EXERCISE GOAL -> Scan the entries below and extract each line with the word "computer" in it.
(DATA TO PROCESS)
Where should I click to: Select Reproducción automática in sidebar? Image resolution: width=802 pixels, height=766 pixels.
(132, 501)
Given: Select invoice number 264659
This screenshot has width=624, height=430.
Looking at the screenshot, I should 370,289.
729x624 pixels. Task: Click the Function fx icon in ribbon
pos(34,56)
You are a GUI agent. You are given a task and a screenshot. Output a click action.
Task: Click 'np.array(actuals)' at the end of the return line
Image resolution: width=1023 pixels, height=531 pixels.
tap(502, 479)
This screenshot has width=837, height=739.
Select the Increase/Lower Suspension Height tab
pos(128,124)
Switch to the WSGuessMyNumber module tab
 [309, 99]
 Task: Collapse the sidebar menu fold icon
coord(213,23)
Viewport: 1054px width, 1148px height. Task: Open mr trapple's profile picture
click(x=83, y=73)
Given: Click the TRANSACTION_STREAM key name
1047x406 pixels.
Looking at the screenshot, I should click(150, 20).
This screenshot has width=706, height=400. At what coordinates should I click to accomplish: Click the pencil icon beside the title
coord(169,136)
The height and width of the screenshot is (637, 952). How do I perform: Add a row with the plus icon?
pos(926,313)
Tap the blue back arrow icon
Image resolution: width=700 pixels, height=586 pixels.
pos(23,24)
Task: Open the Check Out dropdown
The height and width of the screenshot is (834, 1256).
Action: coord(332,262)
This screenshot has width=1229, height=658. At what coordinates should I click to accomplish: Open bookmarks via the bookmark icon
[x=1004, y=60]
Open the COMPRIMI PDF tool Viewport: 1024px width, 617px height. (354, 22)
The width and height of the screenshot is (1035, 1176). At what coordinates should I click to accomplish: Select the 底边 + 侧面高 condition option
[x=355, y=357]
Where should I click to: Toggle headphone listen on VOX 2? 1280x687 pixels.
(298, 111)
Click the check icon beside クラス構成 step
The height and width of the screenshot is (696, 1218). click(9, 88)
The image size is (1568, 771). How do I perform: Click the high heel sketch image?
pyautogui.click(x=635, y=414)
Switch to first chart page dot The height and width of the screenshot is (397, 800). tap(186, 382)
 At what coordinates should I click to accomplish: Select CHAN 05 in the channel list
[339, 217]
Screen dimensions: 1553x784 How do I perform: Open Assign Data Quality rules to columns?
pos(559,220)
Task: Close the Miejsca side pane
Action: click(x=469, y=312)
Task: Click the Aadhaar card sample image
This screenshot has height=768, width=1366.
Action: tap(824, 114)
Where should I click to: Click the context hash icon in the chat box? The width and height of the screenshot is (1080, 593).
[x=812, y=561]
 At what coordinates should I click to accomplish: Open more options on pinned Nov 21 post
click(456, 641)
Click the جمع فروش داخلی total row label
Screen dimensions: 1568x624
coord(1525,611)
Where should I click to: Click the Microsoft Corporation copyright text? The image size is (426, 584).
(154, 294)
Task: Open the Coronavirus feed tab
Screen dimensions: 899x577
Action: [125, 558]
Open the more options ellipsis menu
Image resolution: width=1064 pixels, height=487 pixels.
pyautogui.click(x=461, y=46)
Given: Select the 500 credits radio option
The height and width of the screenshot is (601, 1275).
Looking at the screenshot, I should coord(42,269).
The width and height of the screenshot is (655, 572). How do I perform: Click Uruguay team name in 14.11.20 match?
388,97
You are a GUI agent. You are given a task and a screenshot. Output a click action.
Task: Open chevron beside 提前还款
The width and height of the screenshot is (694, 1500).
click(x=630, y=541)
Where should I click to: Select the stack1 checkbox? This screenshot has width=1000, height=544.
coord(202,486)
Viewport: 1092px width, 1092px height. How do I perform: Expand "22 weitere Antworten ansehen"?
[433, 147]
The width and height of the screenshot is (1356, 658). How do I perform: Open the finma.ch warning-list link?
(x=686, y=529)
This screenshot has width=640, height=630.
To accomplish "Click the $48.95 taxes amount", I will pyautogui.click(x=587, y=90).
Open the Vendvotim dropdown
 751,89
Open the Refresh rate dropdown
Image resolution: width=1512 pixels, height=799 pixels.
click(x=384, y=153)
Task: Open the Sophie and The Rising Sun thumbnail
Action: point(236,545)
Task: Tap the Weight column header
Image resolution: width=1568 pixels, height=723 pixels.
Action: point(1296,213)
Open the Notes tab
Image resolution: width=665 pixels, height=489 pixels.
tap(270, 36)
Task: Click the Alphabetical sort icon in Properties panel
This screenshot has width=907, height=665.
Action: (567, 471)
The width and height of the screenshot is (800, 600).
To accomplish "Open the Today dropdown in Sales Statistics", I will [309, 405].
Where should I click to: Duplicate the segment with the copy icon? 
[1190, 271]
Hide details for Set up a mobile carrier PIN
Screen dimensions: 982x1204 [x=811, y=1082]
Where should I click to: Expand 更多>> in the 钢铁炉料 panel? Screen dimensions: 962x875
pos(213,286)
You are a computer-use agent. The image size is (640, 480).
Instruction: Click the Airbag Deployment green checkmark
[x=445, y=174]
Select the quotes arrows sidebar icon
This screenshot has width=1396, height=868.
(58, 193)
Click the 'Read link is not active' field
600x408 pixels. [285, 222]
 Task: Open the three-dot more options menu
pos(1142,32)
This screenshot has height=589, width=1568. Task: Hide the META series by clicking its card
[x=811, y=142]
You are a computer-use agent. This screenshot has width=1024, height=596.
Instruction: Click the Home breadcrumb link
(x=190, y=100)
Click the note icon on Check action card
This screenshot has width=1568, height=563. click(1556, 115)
(End DATA TO PROCESS)
TASK RESULT ->
You are a computer-use agent. The image size is (640, 480).
You are a computer-use agent. This screenshot has width=1024, height=596.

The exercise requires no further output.